Embed comments within JavaScript regex like in Per

2019-04-08 08:58发布

问题:

Is there any way to embed a comment in a JavaScript regex, like you can do in Perl? I'm guessing there is not, but my searching didn't find anything stating you can or can't.

回答1:

You can't embed a comment in a regex literal.

You may insert comments in a string construction that you pass to the RegExp constructor :

var r = new RegExp(
    "\\b"   + // word boundary
    "A="    + // A=
    "(\\d+)"+ // what is captured : some digits
    "\\b"     // word boundary again
, 'i');       // case insensitive

But a regex literal is so much more convenient (notice how I had to escape the \) I'd rather separate the regex from the comments : just put some comments before your regex, not inside.

EDIT 2018: This question and answer are very old.
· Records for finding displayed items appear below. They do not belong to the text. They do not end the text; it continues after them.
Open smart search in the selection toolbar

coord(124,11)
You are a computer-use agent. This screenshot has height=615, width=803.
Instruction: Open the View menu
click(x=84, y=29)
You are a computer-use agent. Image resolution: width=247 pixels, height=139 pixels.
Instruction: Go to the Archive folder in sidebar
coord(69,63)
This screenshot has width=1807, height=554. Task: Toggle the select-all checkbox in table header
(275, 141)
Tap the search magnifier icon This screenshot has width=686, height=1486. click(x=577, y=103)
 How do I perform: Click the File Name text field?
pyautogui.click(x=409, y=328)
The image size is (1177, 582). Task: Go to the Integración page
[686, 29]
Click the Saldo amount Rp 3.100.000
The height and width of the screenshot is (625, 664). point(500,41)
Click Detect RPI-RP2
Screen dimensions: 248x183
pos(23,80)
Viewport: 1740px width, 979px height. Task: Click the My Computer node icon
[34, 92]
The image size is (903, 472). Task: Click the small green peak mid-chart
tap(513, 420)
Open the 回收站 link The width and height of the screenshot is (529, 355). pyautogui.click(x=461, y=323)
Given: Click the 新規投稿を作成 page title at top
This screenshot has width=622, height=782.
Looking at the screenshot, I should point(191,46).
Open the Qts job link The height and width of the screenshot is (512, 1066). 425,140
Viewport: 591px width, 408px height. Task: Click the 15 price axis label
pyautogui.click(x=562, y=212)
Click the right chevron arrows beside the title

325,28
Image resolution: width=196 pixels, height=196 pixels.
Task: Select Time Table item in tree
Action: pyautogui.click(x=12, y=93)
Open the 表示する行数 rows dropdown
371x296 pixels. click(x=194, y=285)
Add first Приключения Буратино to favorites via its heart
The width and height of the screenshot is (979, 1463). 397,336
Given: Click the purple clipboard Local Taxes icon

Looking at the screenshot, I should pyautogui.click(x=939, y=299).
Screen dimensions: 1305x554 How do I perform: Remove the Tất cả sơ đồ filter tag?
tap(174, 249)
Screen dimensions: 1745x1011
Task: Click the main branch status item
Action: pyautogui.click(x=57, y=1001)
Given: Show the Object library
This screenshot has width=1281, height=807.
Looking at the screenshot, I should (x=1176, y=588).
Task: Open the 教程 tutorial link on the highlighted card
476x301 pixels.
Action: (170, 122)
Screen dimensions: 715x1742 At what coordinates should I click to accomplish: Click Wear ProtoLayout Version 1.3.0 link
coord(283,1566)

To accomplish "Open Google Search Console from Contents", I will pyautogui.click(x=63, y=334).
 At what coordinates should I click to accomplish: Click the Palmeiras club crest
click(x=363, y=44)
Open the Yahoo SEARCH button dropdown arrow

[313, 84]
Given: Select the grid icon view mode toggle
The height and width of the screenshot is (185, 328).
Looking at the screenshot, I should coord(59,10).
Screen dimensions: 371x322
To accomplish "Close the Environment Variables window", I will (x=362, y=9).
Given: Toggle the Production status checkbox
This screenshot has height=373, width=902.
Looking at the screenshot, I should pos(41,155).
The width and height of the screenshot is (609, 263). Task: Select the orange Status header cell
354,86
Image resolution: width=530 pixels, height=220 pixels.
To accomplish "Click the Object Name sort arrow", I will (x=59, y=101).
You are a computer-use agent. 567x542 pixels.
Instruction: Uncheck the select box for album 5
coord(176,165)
EcmaScript now offers new ways to handle this, and more precisely template strings.

For example I now use this simple utility in node:

module.exports = function(tmpl){
    let [, source, flags] = tmpl.raw.toString()
    .replace(/\s*(\/\/.*)?$\s*/gm, "") // remove comments and spaces at both ends of lines
    .match(/^\/?(.*?)(?:\/(\w+))?$/); // extracts source and flags
    return new RegExp(source, flags);
}

which lets me do things like this or this or this:

const regex = rex`
    ^         // start of string
    [a-z]+    // some letters
    bla(\d+)
    $         // end
    /ig`;

console.log(regex); // /^[a-z]+bla(\d+)$/ig
console.log("Totobla58".match(regex)); // [ 'Totobla58' ]


回答2:

Now with the grave backticky things, you can do inline comments with a little finagling. Note that in the example below there are some assumptions being made about what won't appear in the strings being matched, especially regarding the whitespace. But I think often you can make intentional assumptions like that, if you write the process() function carefully. If not, there are probably creative ways to define the little "mini-language extension" to regexes in such a way as to make it work.

function process() {
  var regex = new RegExp("\\s*([^#]*?)\\s*#.*$", "mg");
  var output = "";
  while ((result = regex.exec(arguments[0])) !== null ){
    output += result[1];
  }
  return output;
}
var a = new RegExp(process `
    ^f    # matches the first letter f
    .*   # matches stuff in the middle
    h    # matches the letter 'h'
`);
console.log(a);
console.log(a.test("fish"));
console.log(a.test("frog"));

Here's a codepen.

Also, to the OP, just because I feel a need to say this, this is neato, but if your resulting code turns out just as verbose as the string concatenation or if it takes you 6 hours to figure out the right regexes and you are the only one on your team who will bother to use it, maybe there are better uses of your time...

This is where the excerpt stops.